→ Instructions to follow
Every line of the entries below that includes "padlock" belongs in the answer, copied as written.

-- Data for the task follows --

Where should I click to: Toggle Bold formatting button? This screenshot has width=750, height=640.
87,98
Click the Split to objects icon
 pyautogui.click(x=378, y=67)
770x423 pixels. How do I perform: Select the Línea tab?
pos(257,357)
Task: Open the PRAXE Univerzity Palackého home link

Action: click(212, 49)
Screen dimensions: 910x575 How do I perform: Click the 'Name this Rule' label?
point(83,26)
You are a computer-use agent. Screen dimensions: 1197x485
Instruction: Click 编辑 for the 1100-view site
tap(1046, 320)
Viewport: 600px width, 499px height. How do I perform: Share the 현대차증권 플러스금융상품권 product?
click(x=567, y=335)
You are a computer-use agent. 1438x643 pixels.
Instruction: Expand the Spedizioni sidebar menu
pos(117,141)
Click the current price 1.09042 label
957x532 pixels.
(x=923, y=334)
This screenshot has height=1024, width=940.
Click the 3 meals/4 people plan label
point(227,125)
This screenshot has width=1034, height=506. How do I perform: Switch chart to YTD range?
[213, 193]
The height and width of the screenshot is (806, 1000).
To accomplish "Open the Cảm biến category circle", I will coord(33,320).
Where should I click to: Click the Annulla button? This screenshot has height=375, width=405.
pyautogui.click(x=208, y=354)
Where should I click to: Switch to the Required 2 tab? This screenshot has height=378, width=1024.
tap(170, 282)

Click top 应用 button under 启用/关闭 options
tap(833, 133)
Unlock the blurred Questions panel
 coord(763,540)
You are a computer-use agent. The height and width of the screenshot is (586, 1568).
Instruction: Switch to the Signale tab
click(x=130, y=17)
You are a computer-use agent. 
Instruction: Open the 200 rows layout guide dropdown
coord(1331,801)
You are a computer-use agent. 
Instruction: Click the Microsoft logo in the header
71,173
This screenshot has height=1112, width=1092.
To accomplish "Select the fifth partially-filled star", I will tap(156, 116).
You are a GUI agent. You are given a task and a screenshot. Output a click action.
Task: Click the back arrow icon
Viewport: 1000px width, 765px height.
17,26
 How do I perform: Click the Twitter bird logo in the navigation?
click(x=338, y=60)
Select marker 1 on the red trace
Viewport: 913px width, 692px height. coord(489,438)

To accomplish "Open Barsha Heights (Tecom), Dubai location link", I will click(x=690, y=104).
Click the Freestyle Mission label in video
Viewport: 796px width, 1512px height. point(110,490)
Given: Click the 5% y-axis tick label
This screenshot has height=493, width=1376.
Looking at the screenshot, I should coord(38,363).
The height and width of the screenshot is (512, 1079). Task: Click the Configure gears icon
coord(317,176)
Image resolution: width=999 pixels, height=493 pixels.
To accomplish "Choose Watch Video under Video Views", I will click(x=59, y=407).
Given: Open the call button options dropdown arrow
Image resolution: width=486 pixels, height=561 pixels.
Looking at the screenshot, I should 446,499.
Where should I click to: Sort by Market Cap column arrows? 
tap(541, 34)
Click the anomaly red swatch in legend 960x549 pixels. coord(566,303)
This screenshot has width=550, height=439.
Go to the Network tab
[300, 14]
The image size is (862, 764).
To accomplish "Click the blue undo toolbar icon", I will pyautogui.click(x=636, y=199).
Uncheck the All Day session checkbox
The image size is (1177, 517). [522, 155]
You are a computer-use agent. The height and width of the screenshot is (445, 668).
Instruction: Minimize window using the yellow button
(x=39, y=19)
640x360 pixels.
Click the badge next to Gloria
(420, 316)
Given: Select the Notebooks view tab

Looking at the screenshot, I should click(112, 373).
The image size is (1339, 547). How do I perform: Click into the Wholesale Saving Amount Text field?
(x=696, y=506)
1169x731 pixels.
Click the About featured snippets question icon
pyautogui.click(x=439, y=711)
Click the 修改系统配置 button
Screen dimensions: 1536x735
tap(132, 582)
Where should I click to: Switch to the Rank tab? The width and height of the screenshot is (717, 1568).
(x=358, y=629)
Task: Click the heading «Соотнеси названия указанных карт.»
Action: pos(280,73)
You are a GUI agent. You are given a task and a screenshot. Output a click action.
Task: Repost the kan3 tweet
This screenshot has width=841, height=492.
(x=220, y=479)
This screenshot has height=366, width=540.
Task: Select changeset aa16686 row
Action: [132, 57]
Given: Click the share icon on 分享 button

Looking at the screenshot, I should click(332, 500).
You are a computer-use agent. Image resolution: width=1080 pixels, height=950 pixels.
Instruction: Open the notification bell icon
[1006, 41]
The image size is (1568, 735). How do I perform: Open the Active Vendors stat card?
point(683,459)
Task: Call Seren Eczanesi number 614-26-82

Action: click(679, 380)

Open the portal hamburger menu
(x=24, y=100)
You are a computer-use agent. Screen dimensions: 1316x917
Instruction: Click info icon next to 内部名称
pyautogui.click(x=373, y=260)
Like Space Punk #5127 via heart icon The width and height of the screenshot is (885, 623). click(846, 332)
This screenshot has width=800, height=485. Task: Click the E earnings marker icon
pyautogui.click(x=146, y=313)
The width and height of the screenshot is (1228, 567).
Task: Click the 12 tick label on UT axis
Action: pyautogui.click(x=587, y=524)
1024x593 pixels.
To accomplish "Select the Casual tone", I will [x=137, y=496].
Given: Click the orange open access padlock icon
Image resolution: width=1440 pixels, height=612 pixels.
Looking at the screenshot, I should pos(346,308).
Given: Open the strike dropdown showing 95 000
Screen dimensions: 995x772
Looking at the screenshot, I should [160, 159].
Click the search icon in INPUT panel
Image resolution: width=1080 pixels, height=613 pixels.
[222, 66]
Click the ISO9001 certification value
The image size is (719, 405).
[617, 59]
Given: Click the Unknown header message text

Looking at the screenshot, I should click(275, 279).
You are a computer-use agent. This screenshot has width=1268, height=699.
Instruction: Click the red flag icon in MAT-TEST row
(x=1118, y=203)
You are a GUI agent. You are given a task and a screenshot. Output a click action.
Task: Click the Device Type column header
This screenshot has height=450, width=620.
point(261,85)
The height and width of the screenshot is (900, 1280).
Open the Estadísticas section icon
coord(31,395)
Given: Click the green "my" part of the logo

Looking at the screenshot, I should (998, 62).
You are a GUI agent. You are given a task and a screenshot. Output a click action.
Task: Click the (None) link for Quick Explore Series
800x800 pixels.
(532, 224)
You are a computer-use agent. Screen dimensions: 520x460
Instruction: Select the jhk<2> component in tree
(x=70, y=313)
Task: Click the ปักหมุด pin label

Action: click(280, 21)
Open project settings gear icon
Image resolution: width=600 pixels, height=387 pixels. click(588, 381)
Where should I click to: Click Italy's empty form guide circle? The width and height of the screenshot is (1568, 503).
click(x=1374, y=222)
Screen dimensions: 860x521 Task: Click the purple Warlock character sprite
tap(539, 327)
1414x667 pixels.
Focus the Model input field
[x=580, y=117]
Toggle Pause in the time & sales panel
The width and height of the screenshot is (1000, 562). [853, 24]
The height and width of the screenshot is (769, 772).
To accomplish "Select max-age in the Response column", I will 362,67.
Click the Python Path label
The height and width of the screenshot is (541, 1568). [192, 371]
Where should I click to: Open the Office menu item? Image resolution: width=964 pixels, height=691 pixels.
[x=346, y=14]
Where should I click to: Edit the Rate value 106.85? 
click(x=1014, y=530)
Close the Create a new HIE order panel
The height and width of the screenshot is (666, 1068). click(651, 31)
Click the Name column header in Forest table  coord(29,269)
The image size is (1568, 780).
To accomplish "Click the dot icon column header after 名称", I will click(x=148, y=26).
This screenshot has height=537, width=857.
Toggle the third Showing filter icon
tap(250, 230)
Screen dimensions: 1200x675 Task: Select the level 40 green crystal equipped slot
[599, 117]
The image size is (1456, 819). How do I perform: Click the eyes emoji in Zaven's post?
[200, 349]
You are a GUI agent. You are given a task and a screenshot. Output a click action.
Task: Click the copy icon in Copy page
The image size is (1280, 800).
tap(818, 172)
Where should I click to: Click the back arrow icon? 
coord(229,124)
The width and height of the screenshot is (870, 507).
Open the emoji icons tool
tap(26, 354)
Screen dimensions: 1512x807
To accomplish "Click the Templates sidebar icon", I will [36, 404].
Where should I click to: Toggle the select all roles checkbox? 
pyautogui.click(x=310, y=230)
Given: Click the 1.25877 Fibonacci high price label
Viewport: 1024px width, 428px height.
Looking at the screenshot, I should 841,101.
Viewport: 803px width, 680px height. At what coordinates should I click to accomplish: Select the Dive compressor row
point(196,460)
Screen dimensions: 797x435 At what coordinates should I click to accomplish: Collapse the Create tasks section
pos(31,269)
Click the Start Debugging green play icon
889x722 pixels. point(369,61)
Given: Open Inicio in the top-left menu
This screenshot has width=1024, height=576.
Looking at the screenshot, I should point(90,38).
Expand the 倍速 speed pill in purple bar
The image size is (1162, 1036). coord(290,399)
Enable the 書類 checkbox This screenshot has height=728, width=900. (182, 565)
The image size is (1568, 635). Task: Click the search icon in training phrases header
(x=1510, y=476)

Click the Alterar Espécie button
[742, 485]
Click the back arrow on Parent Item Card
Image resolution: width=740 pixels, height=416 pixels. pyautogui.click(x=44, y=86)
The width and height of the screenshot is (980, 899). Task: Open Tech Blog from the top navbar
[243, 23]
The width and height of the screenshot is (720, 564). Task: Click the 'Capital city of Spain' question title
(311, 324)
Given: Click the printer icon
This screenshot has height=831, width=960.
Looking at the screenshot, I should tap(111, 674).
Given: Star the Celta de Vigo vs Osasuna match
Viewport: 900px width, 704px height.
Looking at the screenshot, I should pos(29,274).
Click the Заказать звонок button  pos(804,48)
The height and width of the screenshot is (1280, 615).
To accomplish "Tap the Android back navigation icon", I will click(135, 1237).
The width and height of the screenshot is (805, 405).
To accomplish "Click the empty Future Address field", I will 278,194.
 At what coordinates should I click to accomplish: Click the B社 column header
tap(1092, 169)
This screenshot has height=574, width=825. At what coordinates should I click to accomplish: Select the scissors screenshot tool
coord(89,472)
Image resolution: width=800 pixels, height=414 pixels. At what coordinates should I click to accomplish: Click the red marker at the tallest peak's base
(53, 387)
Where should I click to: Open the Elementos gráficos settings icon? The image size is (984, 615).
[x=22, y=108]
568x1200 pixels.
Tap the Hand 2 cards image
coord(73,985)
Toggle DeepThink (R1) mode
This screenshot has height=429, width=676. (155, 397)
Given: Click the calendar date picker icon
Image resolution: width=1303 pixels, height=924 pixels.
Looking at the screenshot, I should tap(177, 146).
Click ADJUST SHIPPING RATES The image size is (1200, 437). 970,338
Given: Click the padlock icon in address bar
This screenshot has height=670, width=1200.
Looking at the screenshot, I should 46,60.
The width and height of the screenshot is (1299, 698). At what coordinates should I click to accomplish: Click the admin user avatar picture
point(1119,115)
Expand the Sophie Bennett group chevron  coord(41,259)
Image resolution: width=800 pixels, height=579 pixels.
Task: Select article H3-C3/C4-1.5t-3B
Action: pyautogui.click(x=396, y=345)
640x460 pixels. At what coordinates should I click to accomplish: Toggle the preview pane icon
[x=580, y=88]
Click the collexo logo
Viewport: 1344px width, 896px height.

-- Data for the task concluded --

→ Solved exercise
Given: Click the orange open access padlock icon
Given: Click the padlock icon in address bar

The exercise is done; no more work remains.